Доктора, Михаила Георгиевича, окончательно развезло, и он, только едва и успев, что выложить Сушкину приведшее его в такой восторг открытие, свалился на диван и захрапел. Никакие крики не могли его разбудить: Михаил Георгиевич только поворачивался лицом к спинке дивана и продолжал находиться в забытьи. И — к чести сказать — тогда ссора на мгновение прерывалась, кто-нибудь хватал доктора за плечи и переворачивал его так, чтобы лицо его находилось на виду: несколько раз его тошнило, и спорщики опасались, как бы он, оставшись без присмотра и в неправильной позе, не захлебнулся рвотными массами.

Сушкин лихорадочно писал. Каким-то невероятным — даже вполне фантастическим — усилием воли он сбросил с себя тяжесть выпитого за полный тревог и разочарований день и, вооружившись блокнотом и карандашом, стенографировал. Да-да: именно стенографировал, потому что «писал» — совсем неверно. Боясь пропустить даже мельчайшие детали, Никита Аристархович, показывая высший класс репортерского искусства в сборе фактического материала, не пропускал вообще ничего. Насколько бы незначительными ни казались реплики, восклицания, заявления, он, прибегая к лично им разработанной системе скорописи — стенографии, — заносил на страницы блокнота их все. Никита Аристархович справедливо полагал, что разберется со значимостью и незначимостью услышанного им и записанного позже.

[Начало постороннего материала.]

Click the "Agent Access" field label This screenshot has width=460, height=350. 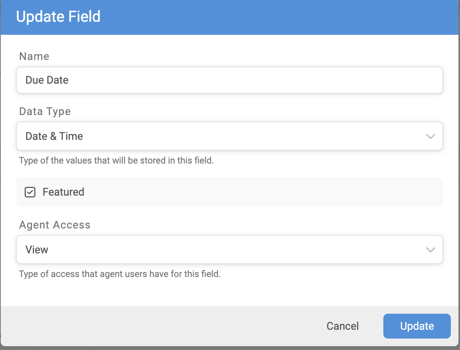point(55,225)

Время перевалило за полночь. Гостиная утопала в папиросном и сигарном (сигары, впрочем, курил только Инихов) дыму. К запаху дыма примешивался острый запах алкоголя: спорщики не забывали наполнять и опорожнять — в себя, разумеется — рюмки за рюмками, так что стол постепенно загромоздился самыми разнообразными бутылками. Адская смесь запахов — не стоит забывать и о том, что время от времени доктора выворачивало наизнанку — настолько забивала обоняние, что никто и не понял: когда же именно начался пожар?

— А ведь мы горим, господа! — Инихов помахал рукой, разгоняя вокруг себя пелену табачного дыма, и с шумом потянул носом. — Ей Богу, горим!